Multimodal configuration

After running the main conversion pipeline you can populate the required YAML parameters file to run the multimodal integration pipeline.

Parameters file

The parameters file looks like this:

outdir: "/path/to/output/"

url: http://localhost:3000/
project: my_project
title: "My Project"

data:
  -
    dataset: scrnaseq
    obs_type: cell
    anndata: /path/to/main/output/scrnaseq-anndata.zarr
    offset: 0
    is_spatial: false
    vitessce_options:
      spatial:
        xy: obsm/spatial
      mappings:
        obsm/X_umap: [0,1]
      matrix: X
  -
    dataset: visium
    obs_type: spot
    anndata: /path/to/main/output/visium-anndata.zarr
    offset: 1000000
    is_spatial: true
    raw_image: /path/to/main/output/visium-raw.zarr
    label_image: /path/to/main/output/visium-label.zarr
    vitessce_options:
      spatial:
        xy: obsm/spatial
      matrix: X

In contrast to the main conversion pipeline’s parameters file, this file includes a single project to which multiple datasets belong.

Each dataset block defines the name of the dataset and paths to the converted data and image files (if any).

Each dataset also requires a set of vitessce_options that specify the location of certain data (spatial coordinates, embeddings, expression matrix, etc.) within the AnnData object that is processed/generated. This follows the same structure as in the main pipeline’s vitessce_options.

Additionally, each dataset requires:

  • obs_type, a string indicating the type of observation of the dataset. For example, “cell” or “spot”.

  • offset, an integer offset to add to the dataset’s ID’s so they don’t clash with the other datasets.

  • is_spatial, a boolean indicating whether the dataset contains spatial information and has associated image files (raw and/or label images)

Given that raw images are only read but not modified the pipeline does not generate new output from them.

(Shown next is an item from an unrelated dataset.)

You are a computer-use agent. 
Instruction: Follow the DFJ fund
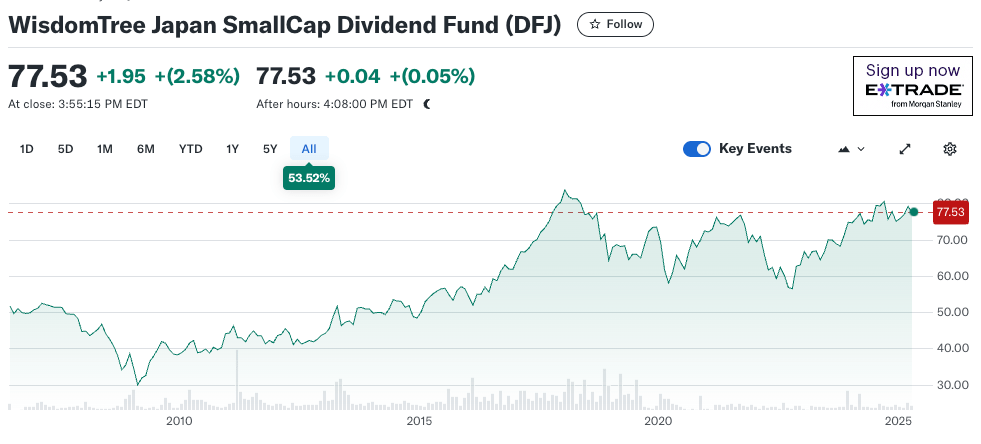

In order for the output directory (defined by outdir) to contain all necessary files that need to be served for the web application to consume, by default, the pipeline copies the raw images to the output directory (unless a file with the same name already exists in the output directory). This process can take a long time depending on the size of the image. You may want to manually copy or move the image or serve it from its own directory separate from the rest of the output. The default copying can be disabled by setting copy_raw: false as a project-wide parameter (at the same level as outdir, project, etc). For example,

outdir: "/path/to/output/"
url: http://localhost:3000/
project: my_project
title: "My Project"
copy_raw: false

With additional features

Using the above example parameters file to run the multimodal integration pipeline will run the reindexing and intersection steps. To perform the concatenation of additional features (like celltypes) to visualise them as continuous values, some extra parameters need to be added.

As a project-wide parameter (at the same level as outdir, project, etc.):

  • extend_feature_name, the name of the additional feature. For example, “celltype”

And at a dataset level:

  • extend_feature, the location of the additional feature information. This can be either the path to a cell2location output file, or the location within the AnnData object where the feature is stored as a categorical within obs. For example, /path/to/c2l.h5ad containing predicted continuous values, or obs/celltype containing categoricals.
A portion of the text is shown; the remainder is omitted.